У экстравагантно одетого человека были маленькие невыразительные глазки, широкий курносый нос и не по лицу огромный рот. Синяя татуировка на плече «Вова 1966 г.» говорила о том, что в этом году он отметит или уже отметил полтинник.

– Думаешь, я пьяный? – спросил Вова, пристально глядя на воду. И сам же ответил: – Я бросил пить. Выпимши – да, но не пьяный.

Я огляделся – штанов и рубашки странного мужика не было видно.

– И если думаешь, что я дурак… – Он покачал головой. – У меня корова, телушка, куры, огород – знаешь, какой огород? Тебе картошка нужна? Могу на посев, могу на еду – все есть. Нужна картошка?

Я покачал головой.

– А рыба?
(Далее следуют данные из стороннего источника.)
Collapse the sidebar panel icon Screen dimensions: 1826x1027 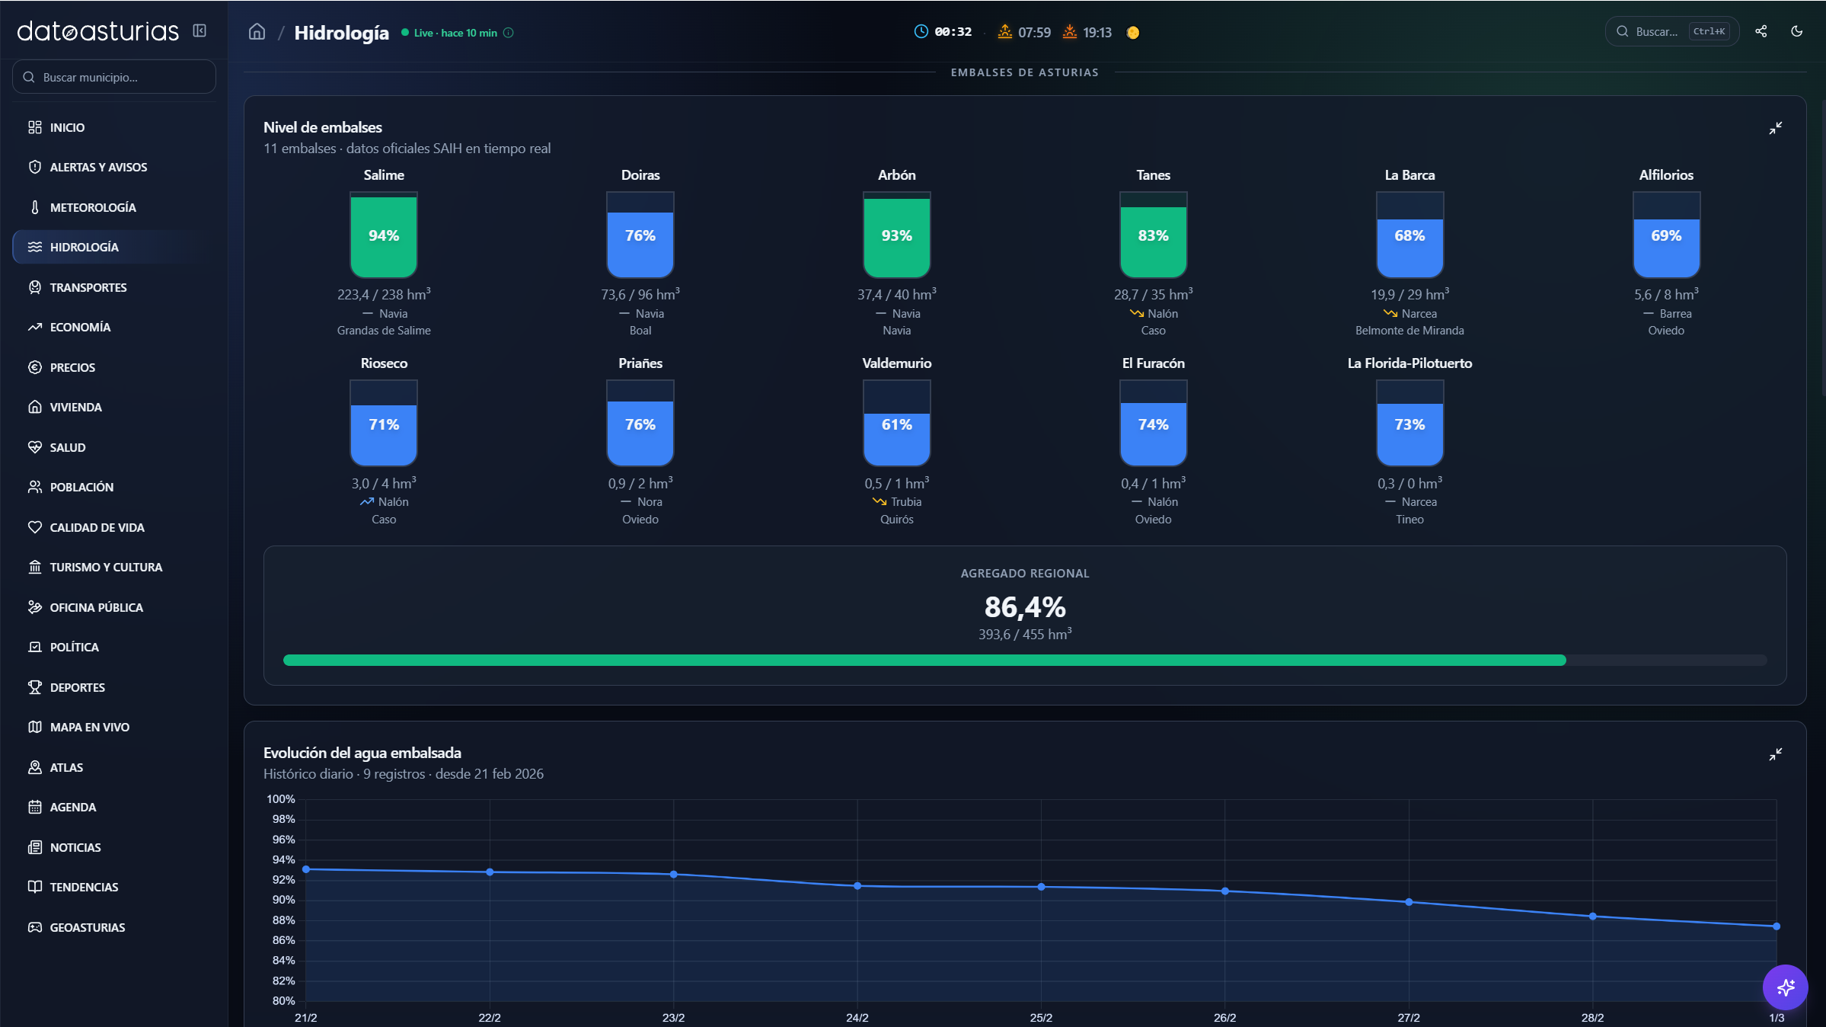200,30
Я сейчас рыбу поймаю.

Он держал в руках толстую корявую палку с загнутым гвоздем на конце. Я, конечно, не ахти какой рыбак, но все же соображаю, что неуклюжая орешина мало походит на орудие лова, и гвоздь вовсе не рыболовный крючок.

– Веревка порвалась, – наверное, что-то хотел мне пояснить мужик, и я на всякий случай кивнул. С такими, слышал, лучше во всем соглашаться. – Так как, карасей купишь?

– Я рыбу не люблю.

– Жаль. – Мужик встал, подошел к воде, протянул свое удилище к камышам, среди которых я только теперь заметил плавающий квадрат пенопласта с проволочным концом вверху. – Жаль, говорю. Мне бы хоть полстакана выпить сейчас. Или рублей пятьдесят, на самогонку. Не найдешь, а?
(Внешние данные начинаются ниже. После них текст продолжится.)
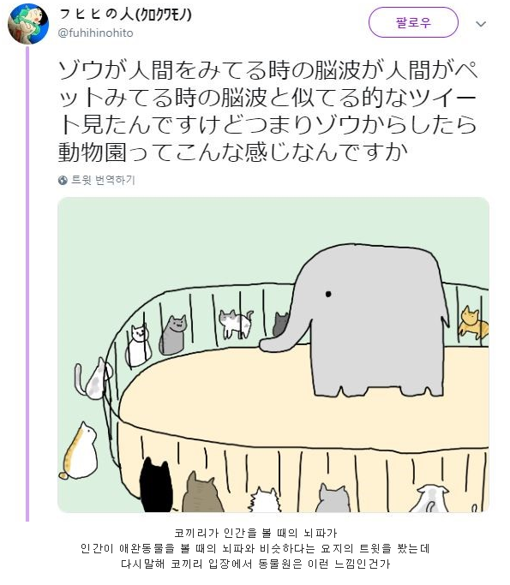Click the white and orange sitting cat
This screenshot has height=585, width=510.
80,452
Он с первого захода попал гвоздем в петлю, быстро потащил удилище на себя. Из воды показалось нечто похожее на длинный садок.
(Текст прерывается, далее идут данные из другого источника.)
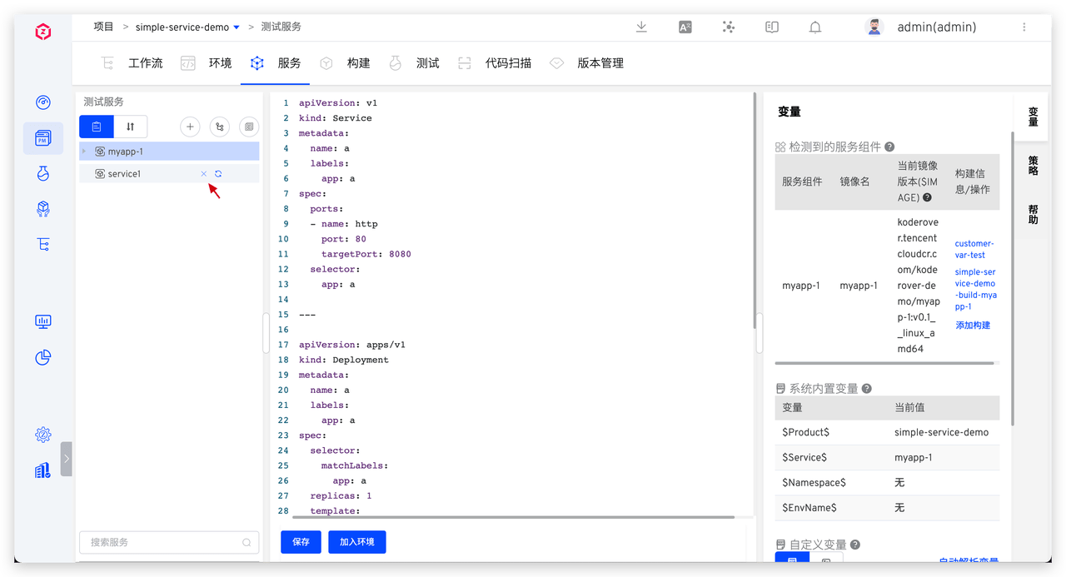Click the delivery/package icon in sidebar
1066x577 pixels.
tap(43, 208)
– Кубырь, – пояснил Вова. – Вроде чернильницы: рыба заплывает туда, а оттуда не выберется. Ты знаешь, что такое чернильница?

В хвосте кубыря бились с десяток небольших желтых карасей.

Я рассмеялся. Тип этот, конечно, выпимши, но не сумасшедший, и это уже хорошо. Во всяком случае, хоть о чем-то можно поговорить.

– Полстакана будет. – Я вытащил бутылку коньяка, шоколадку, дорожную пластмассовую стопку, сопровождавшую меня во всех поездках. – За улов?

Он недоверчиво посмотрел на бутылку.

– Угощаешь или как? А то некоторые наливают, а потом цену говорят.

– Угощаю.

Страшное лицо мужика похорошело от радости.

– Тогда я за салом сбегаю. Сало, правда, прошлогоднее, но еще ничего.

– Так шоколадка же есть.

– Это баловство, – сказал он, но тем не менее никуда не побежал, высыпал карасей в грязный рваный пакет, забросил кубырь обратно в воду и сел рядом с бутылкой. – Ты к кому пришел? Чего-то не видел я тебя раньше. Или, может, дом для покупки ищешь?

– Вас как по отчеству? – спросил я, наливая коньяк в единственную стопку.

Вопрос оказался до того неожиданным для рыбака, что он хмыкнул, потер шею, будто вспоминая давно забытую вещь, и только после этого ответил:

– Так Иванович вроде.

– За знакомство, Иванович. Вот только второй стопки нет.

– Как это – нет? Будет сейчас.

Володя, не вставая с места, пошарил рукой между молодых побегов ракиты и, как фокусник, выудил оттуда на удивление чистый стакан.

– Мы тут собираемся иногда. А если на той стороне, то правее вымостки, где крапива начинается. Мне в стакан давай. О, это много, за раз не смогу.

Однако смог, причем легко, без запинки. Коньяк вызвал в нем такое уважение к собутыльнику, что, едва оторвавшись от стакана, он спросил:

– А тебя как по батюшке?

Познакомились.

Я сказал, что приехал в Ореховку на недельку отдохнуть, и спросил, есть ли тут гостинка – были же когда-то в колхозах дома для приезжих. Иваныч, у которого оказалась чудная фамилия Выковший, рассмеявшись, популярно объяснил, что такое Ореховка. Три десятка домов, где живут в основном старики. Кто и зачем сюда приедет? И вообще отдыхать сюда надо приезжать в августе, когда грибы и яблоки.

– Неужто девок совсем нет?

– Была одна, Ольга. Посадили ее. Надьку Солохову зарезала.

– Выходит, две было?

– Нет, Надька наша, деревенская. – Он оценивающе осмотрел меня. – А Малюшкина – из ваших.

Я по новой наполнил тару.

Иваныч, показывая пальцем на дома, стал рассказывать, кто где живет. Некоторые дворы он почему-то пропускал. Пропустил и особняк в два этажа из красного кирпича, под горящей на солнце жестью. Я сам о нем спросил:

– Это что, хоромы председателя?

– Председатель в райцентре живет. Это банкирша из Москвы дом себе такой строит, Филимоновна. Приедет, наверное, после майских, ее тут ждут не дождутся.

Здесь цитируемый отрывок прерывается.